For continuation of dialysis, the most common access created is arteriovenous fistula either distally in radiocephalic or proximally brachiocephalic fistula was at arm. However, the fistulous often developed multiple complications & flow through them either reduced or completely stopped. Most common of them either gradual reduction inflow which is becomes critical at times so that no more dialysis could be carried out through them or sudden acute occlusion of the fistula resulting in no dialysis access.

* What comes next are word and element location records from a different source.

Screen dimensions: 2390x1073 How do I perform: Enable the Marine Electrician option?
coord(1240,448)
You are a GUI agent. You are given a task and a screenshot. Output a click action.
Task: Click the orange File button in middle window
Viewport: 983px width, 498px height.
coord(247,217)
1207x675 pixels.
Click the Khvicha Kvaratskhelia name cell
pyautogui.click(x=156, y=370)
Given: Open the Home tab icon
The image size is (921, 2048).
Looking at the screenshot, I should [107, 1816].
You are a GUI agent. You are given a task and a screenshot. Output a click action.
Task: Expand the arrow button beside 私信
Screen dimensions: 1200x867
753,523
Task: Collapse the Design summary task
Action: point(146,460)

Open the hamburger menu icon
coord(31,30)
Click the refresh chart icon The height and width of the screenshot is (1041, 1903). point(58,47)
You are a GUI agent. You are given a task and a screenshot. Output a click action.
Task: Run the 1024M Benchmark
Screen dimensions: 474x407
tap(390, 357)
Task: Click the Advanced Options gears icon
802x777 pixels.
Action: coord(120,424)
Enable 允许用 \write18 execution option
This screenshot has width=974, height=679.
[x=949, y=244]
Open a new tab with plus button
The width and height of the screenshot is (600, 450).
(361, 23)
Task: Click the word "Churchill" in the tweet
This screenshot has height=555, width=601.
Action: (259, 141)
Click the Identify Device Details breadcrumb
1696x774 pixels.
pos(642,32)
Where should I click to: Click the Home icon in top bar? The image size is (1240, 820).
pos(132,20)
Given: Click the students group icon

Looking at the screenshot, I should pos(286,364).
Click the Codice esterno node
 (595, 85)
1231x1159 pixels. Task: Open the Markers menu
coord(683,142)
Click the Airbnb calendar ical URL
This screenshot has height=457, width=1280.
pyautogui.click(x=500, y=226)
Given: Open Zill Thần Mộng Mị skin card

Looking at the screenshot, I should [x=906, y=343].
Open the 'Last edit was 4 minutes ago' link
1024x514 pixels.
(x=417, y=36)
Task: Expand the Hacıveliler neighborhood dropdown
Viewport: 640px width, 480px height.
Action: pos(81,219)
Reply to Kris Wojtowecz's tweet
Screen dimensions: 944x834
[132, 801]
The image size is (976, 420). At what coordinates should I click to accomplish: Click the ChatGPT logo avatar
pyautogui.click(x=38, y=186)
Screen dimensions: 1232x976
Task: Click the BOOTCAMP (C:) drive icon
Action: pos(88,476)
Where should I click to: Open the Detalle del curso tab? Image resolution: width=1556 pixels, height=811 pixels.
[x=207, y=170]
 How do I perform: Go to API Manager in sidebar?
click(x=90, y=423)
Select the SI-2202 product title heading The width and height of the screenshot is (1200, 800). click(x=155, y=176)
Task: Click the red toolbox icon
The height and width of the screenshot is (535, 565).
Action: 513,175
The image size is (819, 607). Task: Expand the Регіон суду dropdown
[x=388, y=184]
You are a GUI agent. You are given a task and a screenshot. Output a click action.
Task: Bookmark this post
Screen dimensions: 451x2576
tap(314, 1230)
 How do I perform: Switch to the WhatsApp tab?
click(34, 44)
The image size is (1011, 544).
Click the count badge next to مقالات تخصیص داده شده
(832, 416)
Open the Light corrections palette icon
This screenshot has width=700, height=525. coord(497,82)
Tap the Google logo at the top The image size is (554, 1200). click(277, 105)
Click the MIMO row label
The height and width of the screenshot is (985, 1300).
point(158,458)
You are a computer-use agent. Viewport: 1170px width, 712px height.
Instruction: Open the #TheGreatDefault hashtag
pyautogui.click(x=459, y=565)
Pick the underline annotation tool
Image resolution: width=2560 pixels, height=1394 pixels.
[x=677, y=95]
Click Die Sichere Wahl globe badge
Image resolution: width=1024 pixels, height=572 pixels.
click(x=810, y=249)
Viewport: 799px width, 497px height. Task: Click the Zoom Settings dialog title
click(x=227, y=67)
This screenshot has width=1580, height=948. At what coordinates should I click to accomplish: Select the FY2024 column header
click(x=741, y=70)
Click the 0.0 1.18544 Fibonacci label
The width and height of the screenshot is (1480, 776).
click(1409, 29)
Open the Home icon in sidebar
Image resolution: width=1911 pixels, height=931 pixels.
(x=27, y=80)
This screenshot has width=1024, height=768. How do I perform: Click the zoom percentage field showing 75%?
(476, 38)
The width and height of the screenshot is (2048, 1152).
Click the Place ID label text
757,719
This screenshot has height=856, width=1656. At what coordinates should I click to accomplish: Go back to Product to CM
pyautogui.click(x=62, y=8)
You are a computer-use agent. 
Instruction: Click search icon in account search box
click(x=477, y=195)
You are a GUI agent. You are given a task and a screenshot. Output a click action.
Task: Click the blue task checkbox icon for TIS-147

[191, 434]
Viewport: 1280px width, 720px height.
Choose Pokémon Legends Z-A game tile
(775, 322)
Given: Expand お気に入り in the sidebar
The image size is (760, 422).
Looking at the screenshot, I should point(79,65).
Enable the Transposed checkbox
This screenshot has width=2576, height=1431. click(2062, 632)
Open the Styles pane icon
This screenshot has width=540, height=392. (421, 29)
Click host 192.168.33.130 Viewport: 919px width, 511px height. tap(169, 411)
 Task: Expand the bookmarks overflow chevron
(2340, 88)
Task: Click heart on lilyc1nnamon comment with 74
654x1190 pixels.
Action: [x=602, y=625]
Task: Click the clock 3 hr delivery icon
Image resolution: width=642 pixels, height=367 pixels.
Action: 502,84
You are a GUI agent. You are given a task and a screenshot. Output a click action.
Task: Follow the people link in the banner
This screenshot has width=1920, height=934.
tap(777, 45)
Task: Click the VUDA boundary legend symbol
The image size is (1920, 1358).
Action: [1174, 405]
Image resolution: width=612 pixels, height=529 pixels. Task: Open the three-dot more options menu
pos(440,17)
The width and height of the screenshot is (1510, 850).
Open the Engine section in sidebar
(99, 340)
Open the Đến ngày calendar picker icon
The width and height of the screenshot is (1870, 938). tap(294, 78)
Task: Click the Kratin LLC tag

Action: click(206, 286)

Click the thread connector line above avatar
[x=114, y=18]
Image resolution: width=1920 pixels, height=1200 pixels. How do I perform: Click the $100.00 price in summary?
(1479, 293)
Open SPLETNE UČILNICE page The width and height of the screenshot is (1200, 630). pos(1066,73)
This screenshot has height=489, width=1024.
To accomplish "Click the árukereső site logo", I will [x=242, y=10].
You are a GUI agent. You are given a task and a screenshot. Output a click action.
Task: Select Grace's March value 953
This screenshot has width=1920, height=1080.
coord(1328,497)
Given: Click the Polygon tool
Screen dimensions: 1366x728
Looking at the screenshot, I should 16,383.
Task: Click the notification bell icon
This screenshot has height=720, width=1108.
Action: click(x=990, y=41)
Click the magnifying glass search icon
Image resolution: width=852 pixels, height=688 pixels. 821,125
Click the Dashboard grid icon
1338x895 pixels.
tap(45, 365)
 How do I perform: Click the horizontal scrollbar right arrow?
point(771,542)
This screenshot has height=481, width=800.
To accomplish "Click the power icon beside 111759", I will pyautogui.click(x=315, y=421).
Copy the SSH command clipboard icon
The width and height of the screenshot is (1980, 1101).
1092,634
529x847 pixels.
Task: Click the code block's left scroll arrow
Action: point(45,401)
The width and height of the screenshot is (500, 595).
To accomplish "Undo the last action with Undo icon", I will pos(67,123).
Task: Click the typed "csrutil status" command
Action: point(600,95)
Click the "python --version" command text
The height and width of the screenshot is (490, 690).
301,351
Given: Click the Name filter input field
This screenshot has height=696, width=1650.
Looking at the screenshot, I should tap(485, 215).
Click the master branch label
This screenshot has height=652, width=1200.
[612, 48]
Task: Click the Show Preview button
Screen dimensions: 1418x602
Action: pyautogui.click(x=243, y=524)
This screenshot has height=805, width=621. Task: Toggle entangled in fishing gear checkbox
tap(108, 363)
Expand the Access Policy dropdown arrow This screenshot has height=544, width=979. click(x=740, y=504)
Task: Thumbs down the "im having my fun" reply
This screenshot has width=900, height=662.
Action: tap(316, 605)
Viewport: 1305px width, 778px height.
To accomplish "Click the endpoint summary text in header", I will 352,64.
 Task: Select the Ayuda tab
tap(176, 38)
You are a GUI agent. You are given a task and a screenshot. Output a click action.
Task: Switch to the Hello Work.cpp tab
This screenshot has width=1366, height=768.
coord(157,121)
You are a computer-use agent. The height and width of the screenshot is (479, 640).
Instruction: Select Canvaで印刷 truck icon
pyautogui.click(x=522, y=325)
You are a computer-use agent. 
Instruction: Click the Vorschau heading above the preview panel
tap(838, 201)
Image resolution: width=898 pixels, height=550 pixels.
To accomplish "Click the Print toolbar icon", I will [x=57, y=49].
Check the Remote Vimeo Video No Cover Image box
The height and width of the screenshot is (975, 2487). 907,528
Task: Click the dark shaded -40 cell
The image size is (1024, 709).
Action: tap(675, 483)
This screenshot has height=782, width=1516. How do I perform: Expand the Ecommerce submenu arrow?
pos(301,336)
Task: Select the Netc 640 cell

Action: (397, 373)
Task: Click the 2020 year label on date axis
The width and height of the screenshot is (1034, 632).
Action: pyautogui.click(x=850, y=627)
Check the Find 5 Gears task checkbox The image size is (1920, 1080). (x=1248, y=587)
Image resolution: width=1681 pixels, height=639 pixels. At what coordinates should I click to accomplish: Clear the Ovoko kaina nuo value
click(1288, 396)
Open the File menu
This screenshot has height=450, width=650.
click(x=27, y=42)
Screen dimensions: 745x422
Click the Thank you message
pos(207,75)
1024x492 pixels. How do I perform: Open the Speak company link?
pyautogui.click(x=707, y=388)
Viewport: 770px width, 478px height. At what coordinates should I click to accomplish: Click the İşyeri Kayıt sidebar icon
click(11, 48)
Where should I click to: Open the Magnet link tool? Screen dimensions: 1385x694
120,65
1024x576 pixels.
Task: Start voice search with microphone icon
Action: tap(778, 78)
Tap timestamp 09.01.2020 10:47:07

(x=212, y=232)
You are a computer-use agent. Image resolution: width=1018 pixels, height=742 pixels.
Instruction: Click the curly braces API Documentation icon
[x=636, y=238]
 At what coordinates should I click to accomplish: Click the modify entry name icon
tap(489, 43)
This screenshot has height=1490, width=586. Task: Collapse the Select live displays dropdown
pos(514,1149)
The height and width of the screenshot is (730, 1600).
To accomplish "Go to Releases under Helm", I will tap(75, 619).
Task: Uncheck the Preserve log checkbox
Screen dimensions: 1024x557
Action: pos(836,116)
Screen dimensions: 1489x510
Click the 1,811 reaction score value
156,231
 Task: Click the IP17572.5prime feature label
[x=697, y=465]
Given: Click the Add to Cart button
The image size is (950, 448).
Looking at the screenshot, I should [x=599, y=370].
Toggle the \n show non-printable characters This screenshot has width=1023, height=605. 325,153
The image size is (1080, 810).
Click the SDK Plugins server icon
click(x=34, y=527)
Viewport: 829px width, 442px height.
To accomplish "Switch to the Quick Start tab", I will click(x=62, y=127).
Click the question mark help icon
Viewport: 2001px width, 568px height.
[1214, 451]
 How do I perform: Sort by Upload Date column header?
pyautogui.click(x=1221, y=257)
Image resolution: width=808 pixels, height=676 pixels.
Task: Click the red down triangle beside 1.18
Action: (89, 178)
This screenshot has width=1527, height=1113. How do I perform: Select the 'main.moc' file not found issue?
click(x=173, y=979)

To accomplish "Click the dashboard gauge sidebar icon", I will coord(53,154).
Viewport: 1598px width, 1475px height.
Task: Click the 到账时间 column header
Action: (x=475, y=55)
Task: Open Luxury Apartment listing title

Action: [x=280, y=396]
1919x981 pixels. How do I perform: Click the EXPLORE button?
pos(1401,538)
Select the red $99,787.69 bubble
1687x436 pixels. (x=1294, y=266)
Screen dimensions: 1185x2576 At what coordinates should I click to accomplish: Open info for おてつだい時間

For such patients, to salvage the fistula there are several procedures which can be done resulting in longer patency of the fistula & continuation of dialysis access. Mostly the draining venous system which develops either tight narrowing may be shorter or longer length or developed clotting or thrombosis in them. These narrowings or stricture wire can the serially dilated resulting in flow via them & salvage of the fistula. In certain cases are clotting develops, through infusion catheter, drugs can be given to dissolve the clots if it is very early stage or can be taken out by aspiration of thrombectomy to open up the draining vein which is blocked.
In the present case, 45-year-old gentleman having a completely blocked left brachiocephalic fistula presented with suspicion of thrombosis of the draining vein but on preprocedural evaluation found to have small segment of thrombosis but longer segment of draining cephalic
venous stricture.
So, we decided to go ahead with the fistuloplasty of to salvage this fistula as possible. Via left radial artery approach a 6-French sheath placed & check INJ. Show complete cephalic venous long segment stricture with a small segment of thrombus. Using wire the narrowed portion of the cephalic vein approach & slowly crossed centrally over which serial dilatation slowly of the entire length of the stricture using 4 & 7 mm balloon done. Post-procedure excellent forward flow started & the fistula got functional again used, after 7 days of the procedure & it is still continuing.